## Exercise requirements
Write out all of the material below word for word, keeping every line unchanged.
# # # # #
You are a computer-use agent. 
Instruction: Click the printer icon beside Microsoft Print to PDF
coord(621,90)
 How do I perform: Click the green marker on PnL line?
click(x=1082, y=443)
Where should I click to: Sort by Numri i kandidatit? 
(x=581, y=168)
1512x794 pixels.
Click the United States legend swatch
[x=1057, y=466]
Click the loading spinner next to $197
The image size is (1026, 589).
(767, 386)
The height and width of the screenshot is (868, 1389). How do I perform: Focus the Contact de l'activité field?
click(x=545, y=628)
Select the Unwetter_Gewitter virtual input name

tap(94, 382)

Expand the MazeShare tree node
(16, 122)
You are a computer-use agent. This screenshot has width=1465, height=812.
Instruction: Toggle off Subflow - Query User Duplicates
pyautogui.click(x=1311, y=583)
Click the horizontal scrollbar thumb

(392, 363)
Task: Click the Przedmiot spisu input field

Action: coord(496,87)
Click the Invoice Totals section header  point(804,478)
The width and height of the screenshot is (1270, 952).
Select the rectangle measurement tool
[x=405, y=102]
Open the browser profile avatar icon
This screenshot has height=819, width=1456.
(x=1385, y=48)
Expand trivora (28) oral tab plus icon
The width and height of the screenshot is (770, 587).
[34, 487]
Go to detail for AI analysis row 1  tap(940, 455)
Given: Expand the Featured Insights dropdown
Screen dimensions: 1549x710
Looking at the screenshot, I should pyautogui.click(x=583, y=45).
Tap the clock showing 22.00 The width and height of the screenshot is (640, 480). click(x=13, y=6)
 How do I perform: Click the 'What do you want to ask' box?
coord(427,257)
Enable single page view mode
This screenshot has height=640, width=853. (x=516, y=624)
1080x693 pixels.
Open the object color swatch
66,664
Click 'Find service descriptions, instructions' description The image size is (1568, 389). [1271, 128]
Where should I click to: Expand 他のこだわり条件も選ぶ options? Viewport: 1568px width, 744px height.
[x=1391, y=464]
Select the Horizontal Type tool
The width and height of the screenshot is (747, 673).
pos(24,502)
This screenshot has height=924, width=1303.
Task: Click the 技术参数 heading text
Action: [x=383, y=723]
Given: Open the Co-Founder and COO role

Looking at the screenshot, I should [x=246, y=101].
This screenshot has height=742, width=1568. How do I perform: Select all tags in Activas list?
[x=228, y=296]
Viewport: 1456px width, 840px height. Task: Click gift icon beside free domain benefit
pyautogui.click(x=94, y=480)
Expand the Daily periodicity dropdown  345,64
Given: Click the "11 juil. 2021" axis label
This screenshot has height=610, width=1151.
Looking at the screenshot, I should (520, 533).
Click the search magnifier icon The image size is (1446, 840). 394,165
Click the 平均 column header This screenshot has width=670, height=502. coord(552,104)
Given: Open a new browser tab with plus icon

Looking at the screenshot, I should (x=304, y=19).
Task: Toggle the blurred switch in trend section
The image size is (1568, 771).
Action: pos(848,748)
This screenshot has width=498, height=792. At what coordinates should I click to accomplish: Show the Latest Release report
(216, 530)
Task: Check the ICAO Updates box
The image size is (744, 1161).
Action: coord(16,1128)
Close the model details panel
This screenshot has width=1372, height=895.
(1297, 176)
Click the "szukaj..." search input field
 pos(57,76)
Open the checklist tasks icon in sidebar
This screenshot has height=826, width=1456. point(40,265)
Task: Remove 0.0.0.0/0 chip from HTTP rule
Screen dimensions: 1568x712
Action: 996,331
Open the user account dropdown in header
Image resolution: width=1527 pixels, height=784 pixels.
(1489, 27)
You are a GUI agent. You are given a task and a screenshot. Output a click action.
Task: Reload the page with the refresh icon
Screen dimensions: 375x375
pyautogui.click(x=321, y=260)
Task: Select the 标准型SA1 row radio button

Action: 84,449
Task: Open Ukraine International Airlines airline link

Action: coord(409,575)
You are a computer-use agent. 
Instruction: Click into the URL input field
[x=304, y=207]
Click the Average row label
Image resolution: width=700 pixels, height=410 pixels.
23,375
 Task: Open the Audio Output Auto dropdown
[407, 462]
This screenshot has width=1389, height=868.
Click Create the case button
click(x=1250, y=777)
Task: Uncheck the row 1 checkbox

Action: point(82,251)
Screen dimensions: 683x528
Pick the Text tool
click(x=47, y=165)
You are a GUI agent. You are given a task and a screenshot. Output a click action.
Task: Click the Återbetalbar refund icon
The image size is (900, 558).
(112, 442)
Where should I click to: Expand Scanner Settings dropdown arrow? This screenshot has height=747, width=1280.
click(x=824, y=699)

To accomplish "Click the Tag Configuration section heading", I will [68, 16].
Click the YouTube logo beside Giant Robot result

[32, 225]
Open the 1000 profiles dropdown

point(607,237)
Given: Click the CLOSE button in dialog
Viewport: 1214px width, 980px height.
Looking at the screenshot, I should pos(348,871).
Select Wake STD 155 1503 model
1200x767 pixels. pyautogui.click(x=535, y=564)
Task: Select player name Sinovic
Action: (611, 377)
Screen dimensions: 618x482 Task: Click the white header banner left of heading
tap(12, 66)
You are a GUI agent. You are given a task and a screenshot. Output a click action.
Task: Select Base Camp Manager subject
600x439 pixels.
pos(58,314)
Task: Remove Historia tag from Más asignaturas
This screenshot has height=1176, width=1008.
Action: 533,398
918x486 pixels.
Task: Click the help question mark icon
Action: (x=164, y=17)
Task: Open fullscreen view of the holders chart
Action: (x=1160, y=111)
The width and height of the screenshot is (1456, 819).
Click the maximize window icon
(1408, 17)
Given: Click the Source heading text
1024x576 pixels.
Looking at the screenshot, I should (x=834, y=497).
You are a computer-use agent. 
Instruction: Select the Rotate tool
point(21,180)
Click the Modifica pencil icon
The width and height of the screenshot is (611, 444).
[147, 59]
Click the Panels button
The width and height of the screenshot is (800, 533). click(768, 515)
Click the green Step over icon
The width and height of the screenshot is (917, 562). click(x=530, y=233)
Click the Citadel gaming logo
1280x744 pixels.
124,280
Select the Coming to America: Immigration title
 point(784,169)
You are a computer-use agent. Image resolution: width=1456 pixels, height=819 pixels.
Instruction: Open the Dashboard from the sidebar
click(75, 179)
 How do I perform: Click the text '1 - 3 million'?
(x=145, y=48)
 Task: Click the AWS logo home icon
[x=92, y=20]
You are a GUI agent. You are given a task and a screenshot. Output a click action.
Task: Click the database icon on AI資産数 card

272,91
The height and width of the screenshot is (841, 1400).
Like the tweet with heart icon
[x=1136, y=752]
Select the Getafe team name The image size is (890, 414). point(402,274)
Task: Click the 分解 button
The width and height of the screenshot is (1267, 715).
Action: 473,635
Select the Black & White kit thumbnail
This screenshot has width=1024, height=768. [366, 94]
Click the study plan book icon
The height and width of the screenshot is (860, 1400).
# # # # #
## Correct output
You are a computer-use agent. 
Instruction: Click the printer icon beside Microsoft Print to PDF
coord(621,90)
 How do I perform: Click the green marker on PnL line?
click(x=1082, y=443)
Where should I click to: Sort by Numri i kandidatit? 
(x=581, y=168)
1512x794 pixels.
Click the United States legend swatch
[x=1057, y=466]
Click the loading spinner next to $197
The image size is (1026, 589).
(767, 386)
The height and width of the screenshot is (868, 1389). How do I perform: Focus the Contact de l'activité field?
click(x=545, y=628)
Select the Unwetter_Gewitter virtual input name

tap(94, 382)

Expand the MazeShare tree node
(16, 122)
You are a computer-use agent. This screenshot has width=1465, height=812.
Instruction: Toggle off Subflow - Query User Duplicates
pyautogui.click(x=1311, y=583)
Click the horizontal scrollbar thumb

(392, 363)
Task: Click the Przedmiot spisu input field

Action: coord(496,87)
Click the Invoice Totals section header  point(804,478)
The width and height of the screenshot is (1270, 952).
Select the rectangle measurement tool
[x=405, y=102]
Open the browser profile avatar icon
This screenshot has height=819, width=1456.
(x=1385, y=48)
Expand trivora (28) oral tab plus icon
The width and height of the screenshot is (770, 587).
[34, 487]
Go to detail for AI analysis row 1  tap(940, 455)
Given: Expand the Featured Insights dropdown
Screen dimensions: 1549x710
Looking at the screenshot, I should pyautogui.click(x=583, y=45).
Tap the clock showing 22.00 The width and height of the screenshot is (640, 480). click(x=13, y=6)
 How do I perform: Click the 'What do you want to ask' box?
coord(427,257)
Enable single page view mode
This screenshot has height=640, width=853. (x=516, y=624)
1080x693 pixels.
Open the object color swatch
66,664
Click 'Find service descriptions, instructions' description The image size is (1568, 389). [1271, 128]
Where should I click to: Expand 他のこだわり条件も選ぶ options? Viewport: 1568px width, 744px height.
[x=1391, y=464]
Select the Horizontal Type tool
The width and height of the screenshot is (747, 673).
pos(24,502)
This screenshot has height=924, width=1303.
Task: Click the 技术参数 heading text
Action: [x=383, y=723]
Given: Open the Co-Founder and COO role

Looking at the screenshot, I should [x=246, y=101].
This screenshot has height=742, width=1568. How do I perform: Select all tags in Activas list?
[x=228, y=296]
Viewport: 1456px width, 840px height. Task: Click gift icon beside free domain benefit
pyautogui.click(x=94, y=480)
Expand the Daily periodicity dropdown  345,64
Given: Click the "11 juil. 2021" axis label
This screenshot has height=610, width=1151.
Looking at the screenshot, I should (520, 533).
Click the search magnifier icon The image size is (1446, 840). 394,165
Click the 平均 column header This screenshot has width=670, height=502. coord(552,104)
Given: Open a new browser tab with plus icon

Looking at the screenshot, I should (x=304, y=19).
Task: Toggle the blurred switch in trend section
The image size is (1568, 771).
Action: pos(848,748)
This screenshot has width=498, height=792. At what coordinates should I click to accomplish: Show the Latest Release report
(216, 530)
Task: Check the ICAO Updates box
The image size is (744, 1161).
Action: coord(16,1128)
Close the model details panel
This screenshot has width=1372, height=895.
(1297, 176)
Click the "szukaj..." search input field
 pos(57,76)
Open the checklist tasks icon in sidebar
This screenshot has height=826, width=1456. point(40,265)
Task: Remove 0.0.0.0/0 chip from HTTP rule
Screen dimensions: 1568x712
Action: 996,331
Open the user account dropdown in header
Image resolution: width=1527 pixels, height=784 pixels.
(1489, 27)
You are a GUI agent. You are given a task and a screenshot. Output a click action.
Task: Reload the page with the refresh icon
Screen dimensions: 375x375
pyautogui.click(x=321, y=260)
Task: Select the 标准型SA1 row radio button

Action: 84,449
Task: Open Ukraine International Airlines airline link

Action: coord(409,575)
You are a computer-use agent. 
Instruction: Click into the URL input field
[x=304, y=207]
Click the Average row label
Image resolution: width=700 pixels, height=410 pixels.
23,375
 Task: Open the Audio Output Auto dropdown
[407, 462]
This screenshot has width=1389, height=868.
Click Create the case button
click(x=1250, y=777)
Task: Uncheck the row 1 checkbox

Action: point(82,251)
Screen dimensions: 683x528
Pick the Text tool
click(x=47, y=165)
You are a GUI agent. You are given a task and a screenshot. Output a click action.
Task: Click the Återbetalbar refund icon
The image size is (900, 558).
(112, 442)
Where should I click to: Expand Scanner Settings dropdown arrow? This screenshot has height=747, width=1280.
click(x=824, y=699)

To accomplish "Click the Tag Configuration section heading", I will [68, 16].
Click the YouTube logo beside Giant Robot result

[32, 225]
Open the 1000 profiles dropdown

point(607,237)
Given: Click the CLOSE button in dialog
Viewport: 1214px width, 980px height.
Looking at the screenshot, I should pos(348,871).
Select Wake STD 155 1503 model
1200x767 pixels. pyautogui.click(x=535, y=564)
Task: Select player name Sinovic
Action: (611, 377)
Screen dimensions: 618x482 Task: Click the white header banner left of heading
tap(12, 66)
You are a GUI agent. You are given a task and a screenshot. Output a click action.
Task: Select Base Camp Manager subject
600x439 pixels.
pos(58,314)
Task: Remove Historia tag from Más asignaturas
This screenshot has height=1176, width=1008.
Action: 533,398
918x486 pixels.
Task: Click the help question mark icon
Action: (x=164, y=17)
Task: Open fullscreen view of the holders chart
Action: (x=1160, y=111)
The width and height of the screenshot is (1456, 819).
Click the maximize window icon
(1408, 17)
Given: Click the Source heading text
1024x576 pixels.
Looking at the screenshot, I should (x=834, y=497).
You are a computer-use agent. 
Instruction: Select the Rotate tool
point(21,180)
Click the Modifica pencil icon
The width and height of the screenshot is (611, 444).
[147, 59]
Click the Panels button
The width and height of the screenshot is (800, 533). click(768, 515)
Click the green Step over icon
The width and height of the screenshot is (917, 562). click(x=530, y=233)
Click the Citadel gaming logo
1280x744 pixels.
124,280
Select the Coming to America: Immigration title
 point(784,169)
You are a computer-use agent. Image resolution: width=1456 pixels, height=819 pixels.
Instruction: Open the Dashboard from the sidebar
click(75, 179)
 How do I perform: Click the text '1 - 3 million'?
(x=145, y=48)
 Task: Click the AWS logo home icon
[x=92, y=20]
You are a GUI agent. You are given a task and a screenshot. Output a click action.
Task: Click the database icon on AI資産数 card

272,91
The height and width of the screenshot is (841, 1400).
Like the tweet with heart icon
[x=1136, y=752]
Select the Getafe team name The image size is (890, 414). point(402,274)
Task: Click the 分解 button
The width and height of the screenshot is (1267, 715).
Action: 473,635
Select the Black & White kit thumbnail
This screenshot has width=1024, height=768. [366, 94]
Click the study plan book icon
The height and width of the screenshot is (860, 1400).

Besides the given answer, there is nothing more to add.